▶ [Kaynak Metin]
__________________________________________________

Türkiye’nin taşeron uygulamasından vazgeçmiş olmasının tarihi bir adım
olduğunu ifade eden Öz, “Çünkü bize göre bu, kapitalizme karşı, devlet
küçülmelidir diyenlere karşı büyük bir meydan okumadır. Ancak, kadro
mücadelemiz henüz tamamlanmış değil. 696 sayılı kanun hükmünde kararname
ile öngörülen geçiş süreci vesilesiyle bugün kadroya geçmiş olan
emekçilerin yaşamış olduğu çok büyük sıkıntılar var. İçerisinde
bulunduğumuz yıl içerisinde ülkemizin yaşamış olduğu baskı nedeniyle
faizlerin ve enflasyondaki beklentilerin yükselmesi nedeniyle, Yüksek
Hakem Kurulu’nca öngörülen ücret zamlarının çalışanların ihtiyaçlarını
karşılamaktan uzak olduğunu belirtmek isterim. Cumhurbaşkanımızdan,
hükümetimizden ve çalışma bakanımızdan beklentimiz, 2019 yılı kamu
çerçeve protokolünün imzalanması sırasında, kamunun işçi kadrolarına,
yerel yönetimlerin şirketlerinin kadrolarına geçirilenlerin toplu iş
sözleşmelerinin de enflasyonun altında kalmayacak şekilde
güncellenmesini istiyor ve bekliyoruz” dedi.

__________________________________________________

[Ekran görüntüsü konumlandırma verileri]
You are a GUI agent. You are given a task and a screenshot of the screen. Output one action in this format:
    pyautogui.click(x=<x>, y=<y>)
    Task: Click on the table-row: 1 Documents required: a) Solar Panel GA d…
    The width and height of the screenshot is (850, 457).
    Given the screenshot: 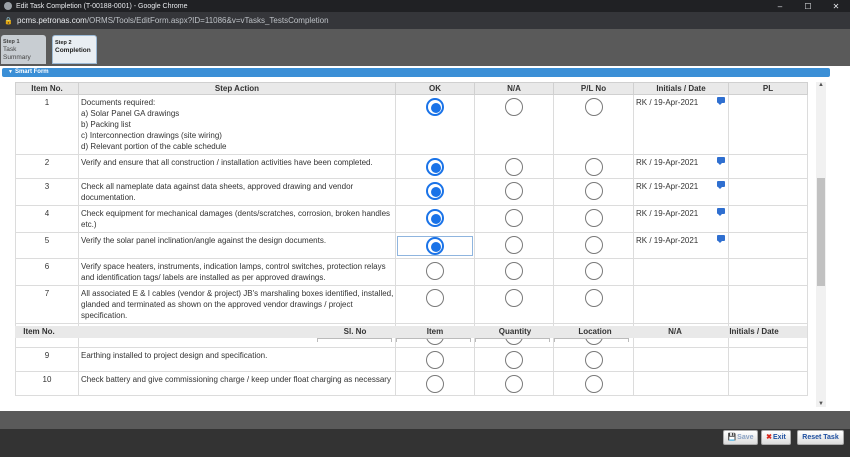 What is the action you would take?
    pyautogui.click(x=412, y=124)
    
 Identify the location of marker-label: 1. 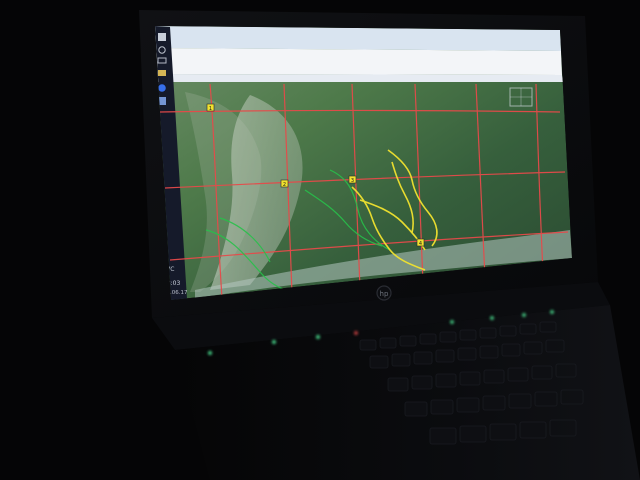
(210, 109).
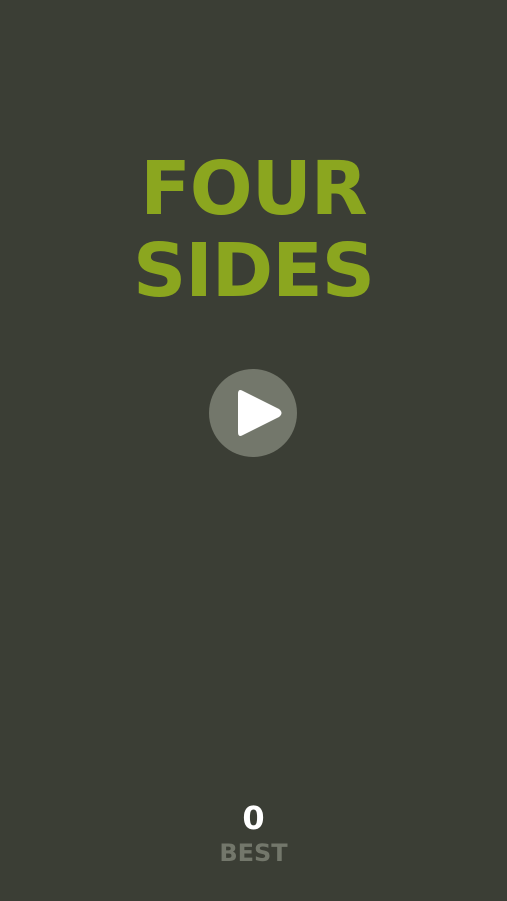  I want to click on best-score-value: 0, so click(254, 818).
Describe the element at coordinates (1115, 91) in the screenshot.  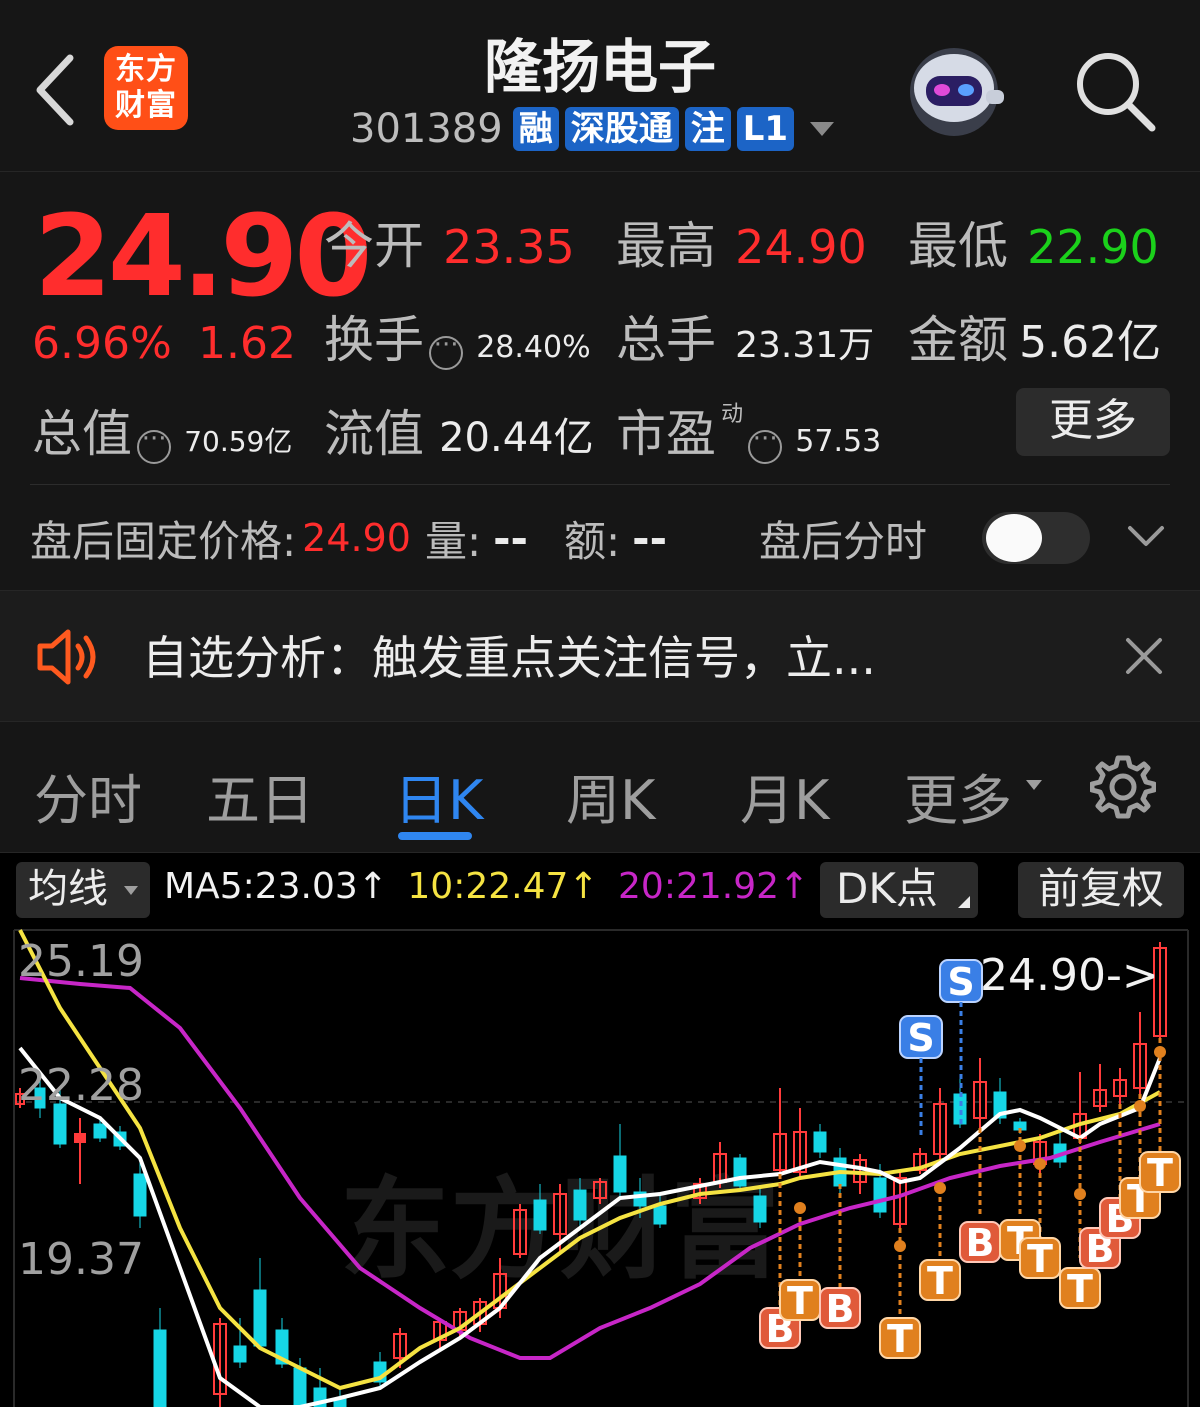
I see `search-icon` at that location.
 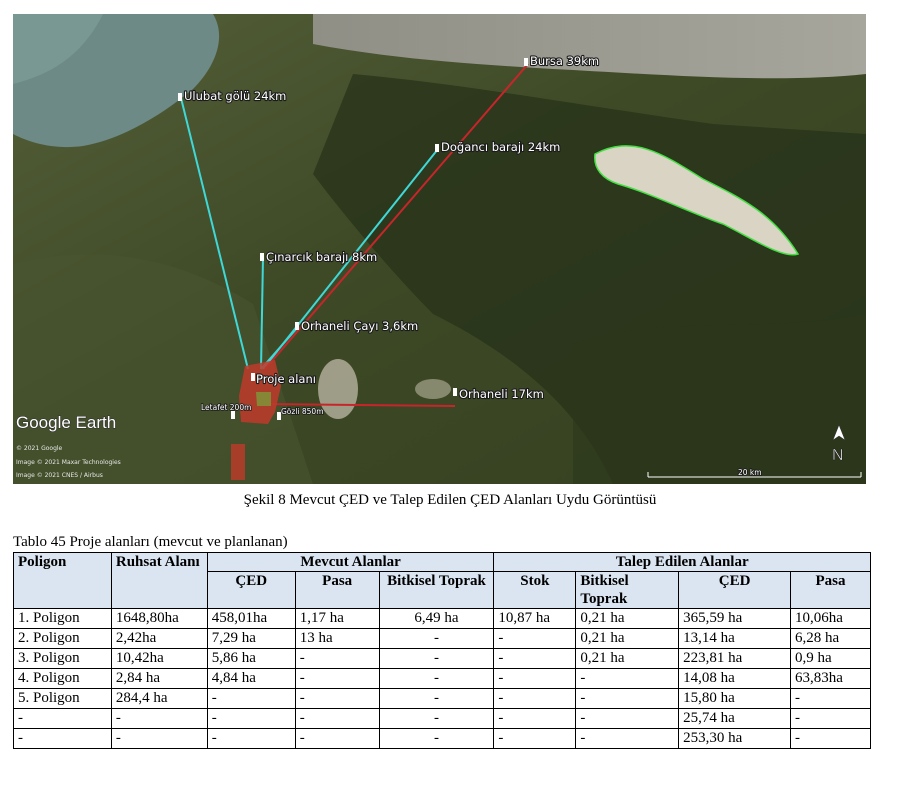 I want to click on label-orhaneli-cayi: Orhaneli Çayı 3,6km, so click(x=360, y=326).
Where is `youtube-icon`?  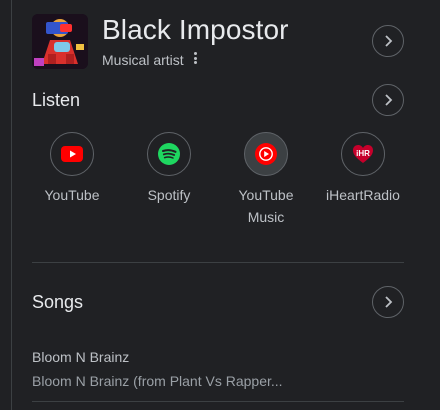
youtube-icon is located at coordinates (72, 154).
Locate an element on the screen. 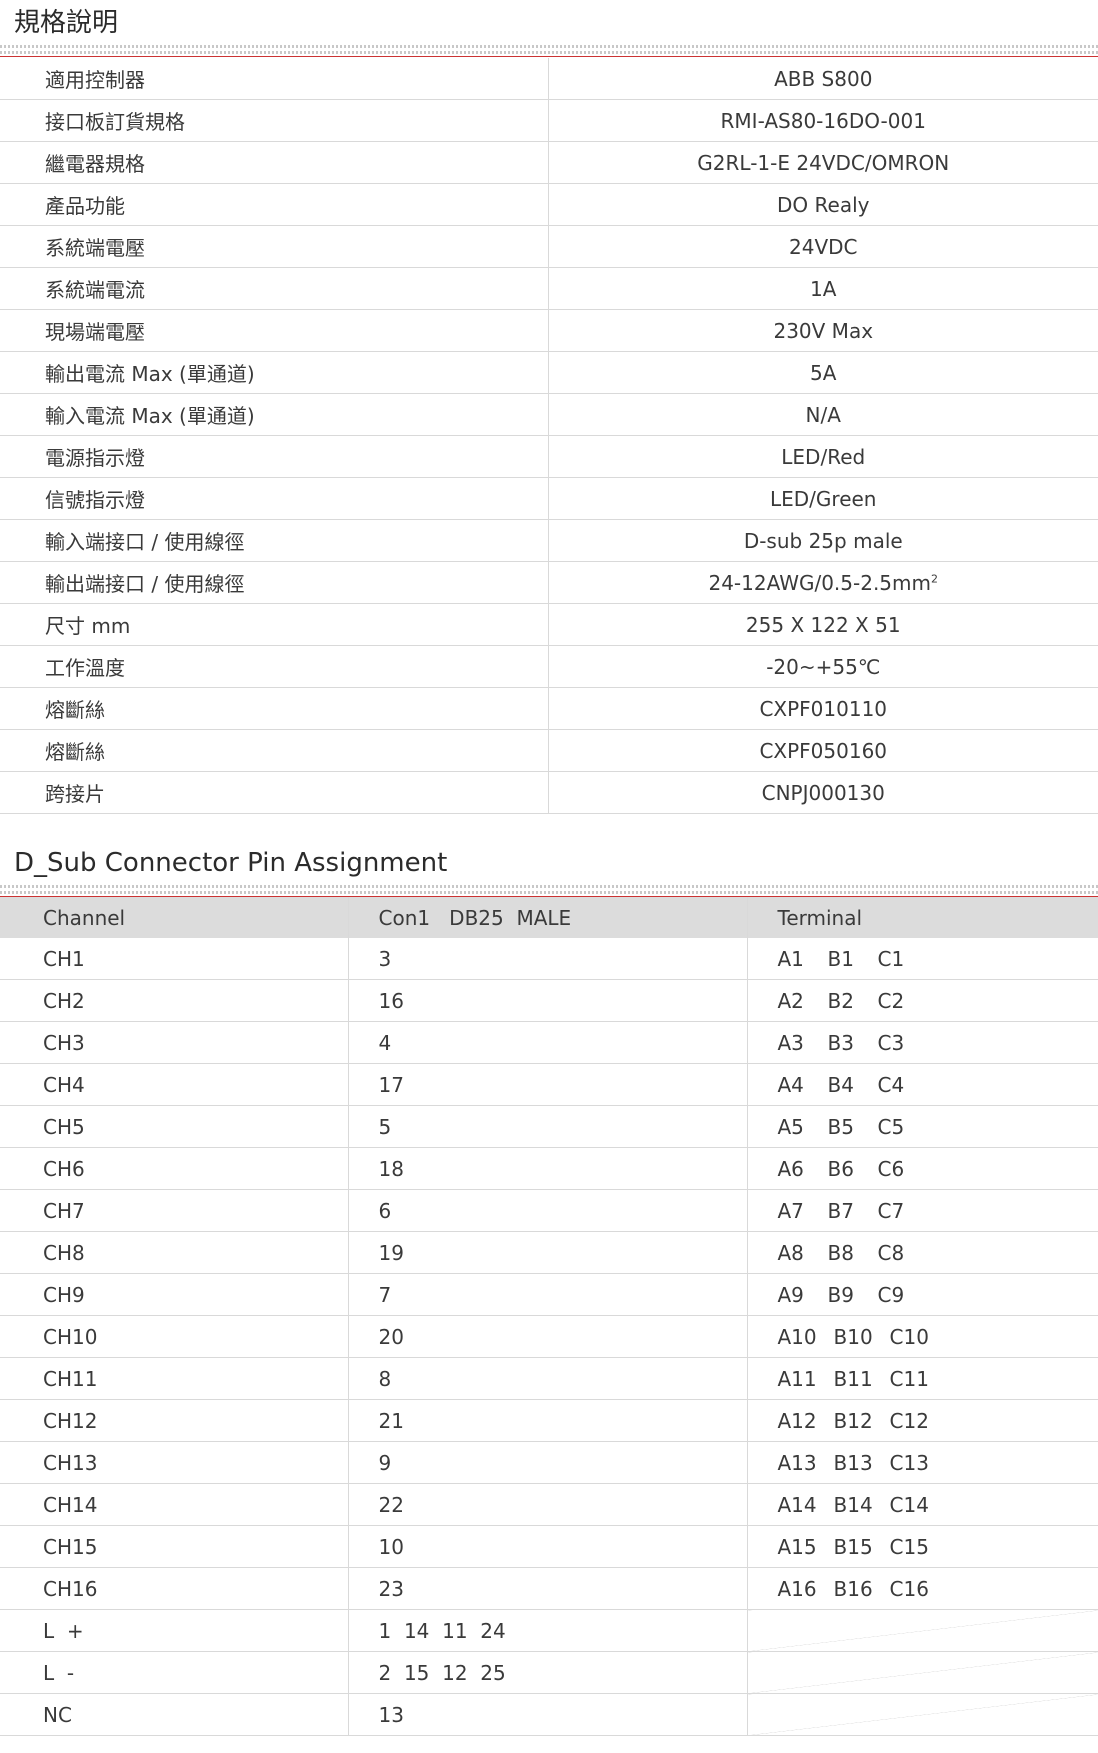 The height and width of the screenshot is (1753, 1098). spec-row: 現場端電壓 230V Max is located at coordinates (549, 330).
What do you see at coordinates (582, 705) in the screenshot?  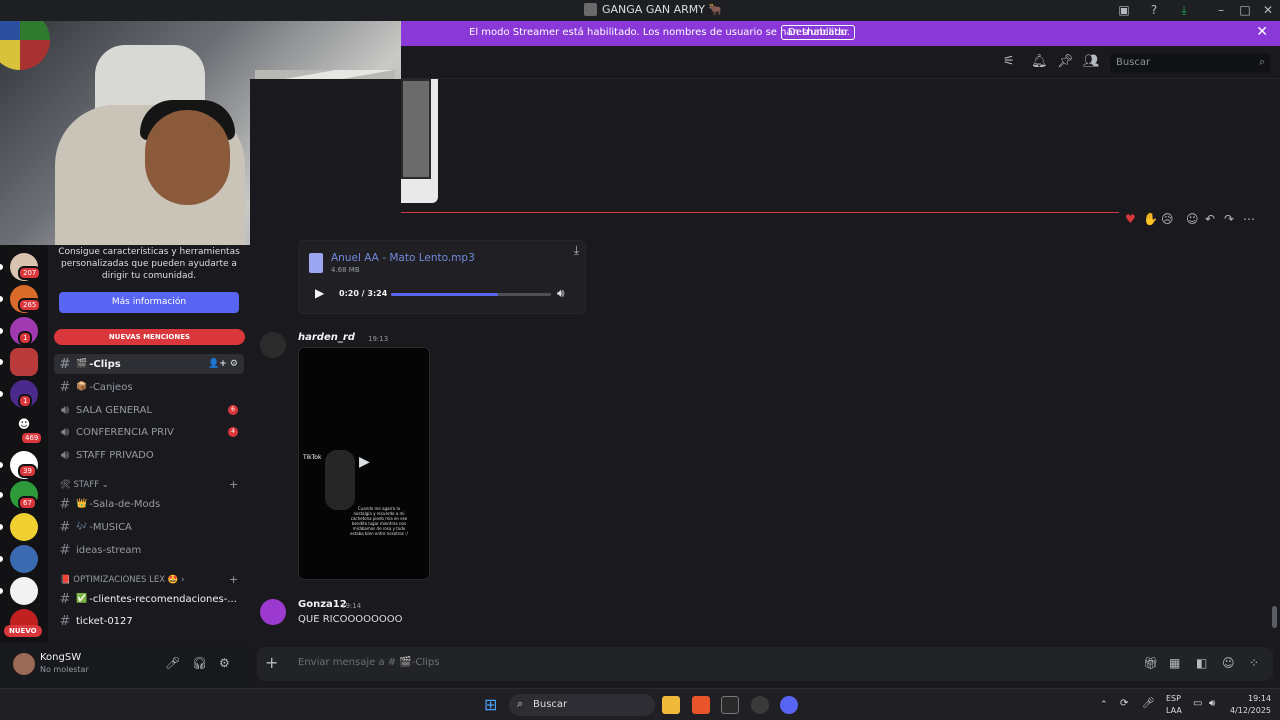 I see `taskbar-search: ⌕ Buscar` at bounding box center [582, 705].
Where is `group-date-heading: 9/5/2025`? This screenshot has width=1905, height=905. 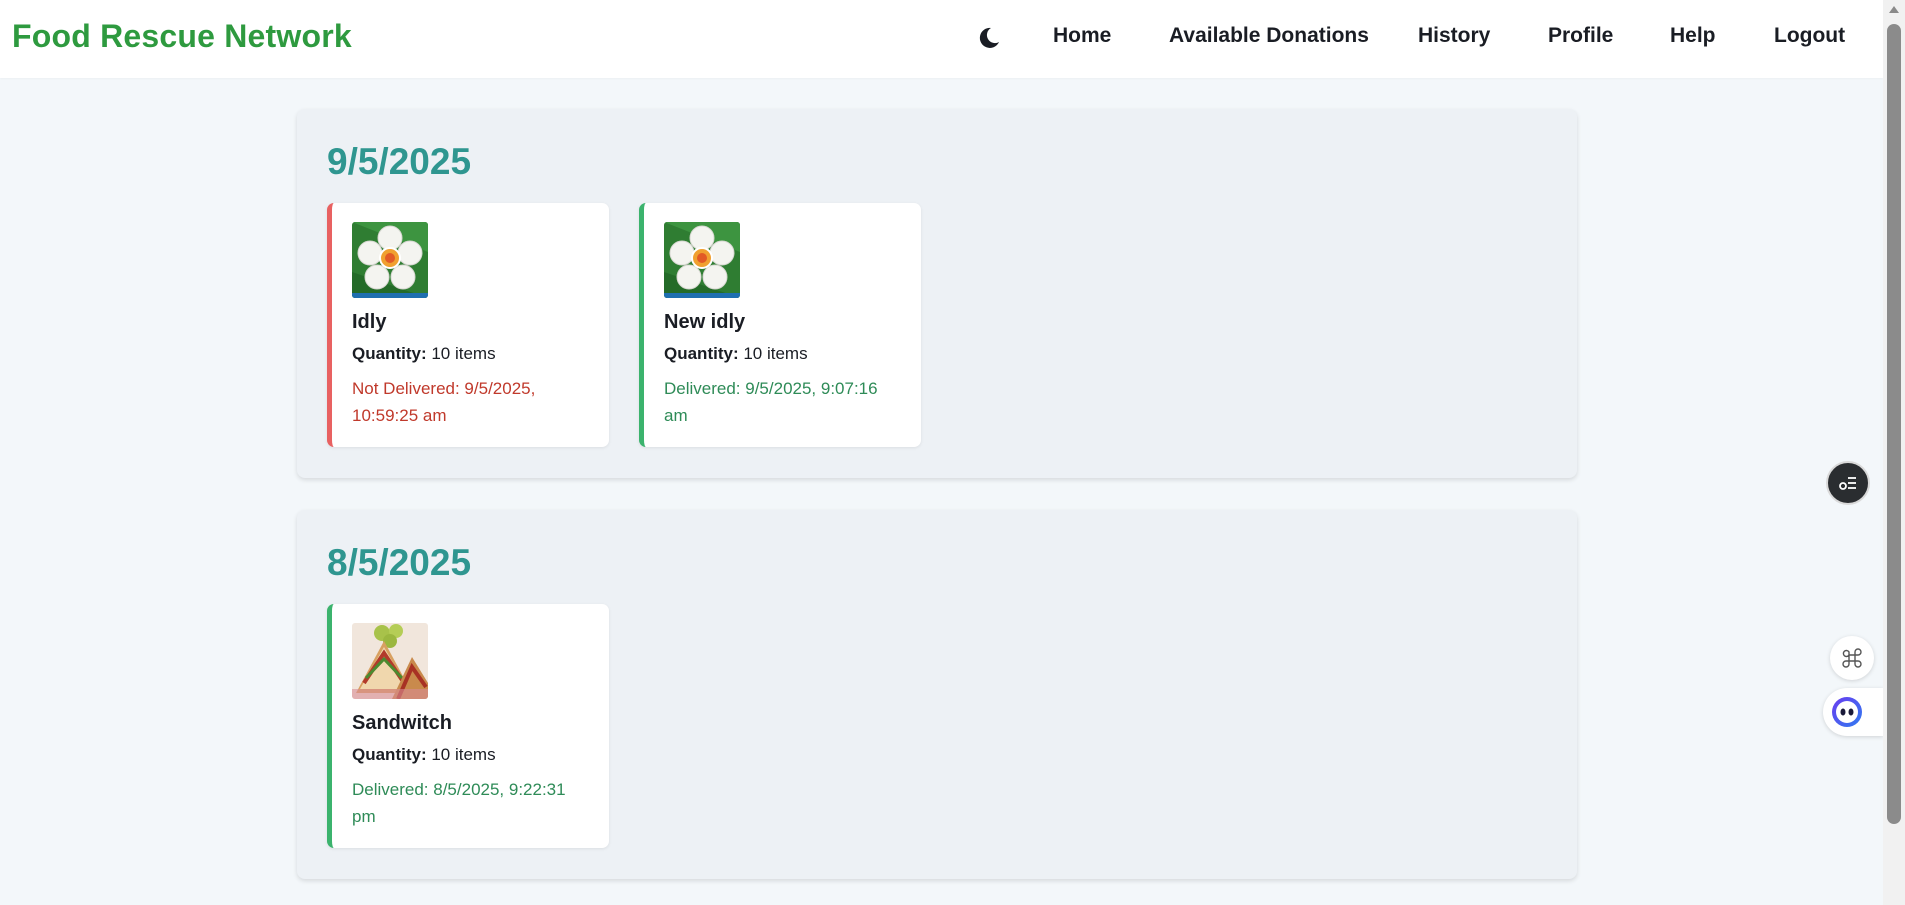
group-date-heading: 9/5/2025 is located at coordinates (400, 162).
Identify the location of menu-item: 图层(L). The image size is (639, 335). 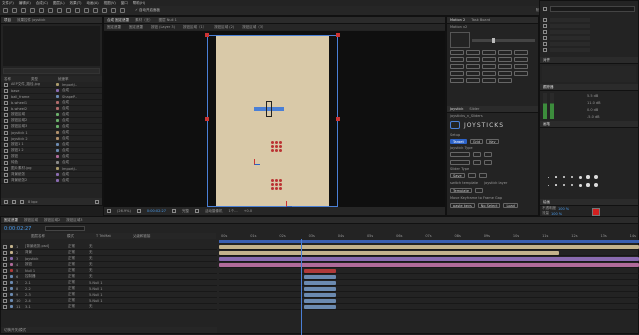
(59, 4).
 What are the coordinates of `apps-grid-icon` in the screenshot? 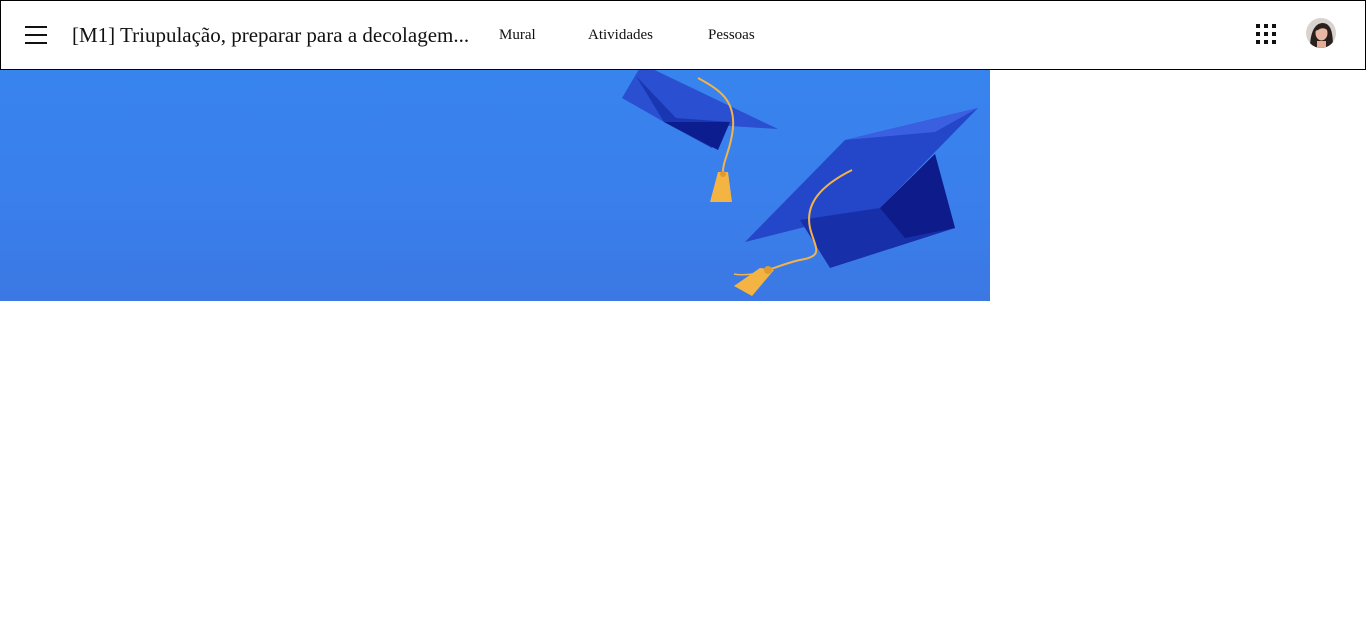 It's located at (1266, 34).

__________________________________________________

▶ [Alıştırma Bölümleri]
a – Kayıtlarda "Describe the element" ifadesini içeren satırdan "youtube-icon is located" ifadesini içeren satıra kadar uzanan bölümü, iki uç satır da dahil olmak üzere aynen yeniden yazın. Resimleri yanıta eklemeyin.
b – Taşeron uygulamasıyla ilgili metni, gösterilen son cümlenin ardından sürdürün.
Kayıtların, taşeron uygulamasıyla ilgili metinle hiçbir bağlantısı yoktur.

▶ [Etkinlik Yanıtları]
a –
Describe the element at coordinates (1115, 91) in the screenshot.  
I see `search-icon` at that location.
  I want to click on label-orhaneli-cayi: Orhaneli Çayı 3,6km, so click(x=360, y=326).
Where is `youtube-icon`?  
youtube-icon is located at coordinates (72, 154).

b –
“YASAL DÜZENLEMENİN MUTLAKA DEĞİŞTİRİLMESİNE İHTİYAÇ VAR”

Genel Başkan Vekilimiz Av. Hüseyin Öz genel kuruldaki konuşmasına şöyle
sürdürdü: “KİT’lerde çalışanlar, Hastane Bilgi Yönetim sistemlerinde,
yemekhane hizmetlerinde çalışan, kamu kurumlarında kiralık araç
şoförlüğü yapanlar, personel teminine dayalı ihaleler kapsamında
çalıştırılmayanlar ve emekliliği gelenler kadro düzenlemesinden istifade
edemediler. HAK-İŞ ve HİZMET-İŞ Sendikası olarak, kapsam dışı
kalanlarında kadro alabilmesi için mücadelemizi ve çalışmalarımızı
kararlılıkla sürdürüyoruz. Özellikle Sendikamızın örgütlenmiş olduğu
belediye şirketlerinde çalışanların özellikle 6772 sayılı kanunun
kapsamı dışında tutulmuş olması, kamuda çalışanların ilave tediye
alırken, bunu, aynı statüde ve hemen hemen aynı hizmetleri yürüten
belediyelerdeki çalışanların almıyor olması da eşitlik ve adalet
duygusuyla bağdaşmamaktadır. Burada yasal düzenlemenin değiştirilmesine
ihtiyaç var. Bunlar için mücadele ve çalışmalarımızı kararlılıkla
sürdürüyoruz. Biz şuna inanıyoruz: Halk, “hak”la birlikte bir anlam
ifade eder. Hak olmazsa halk olmaz.”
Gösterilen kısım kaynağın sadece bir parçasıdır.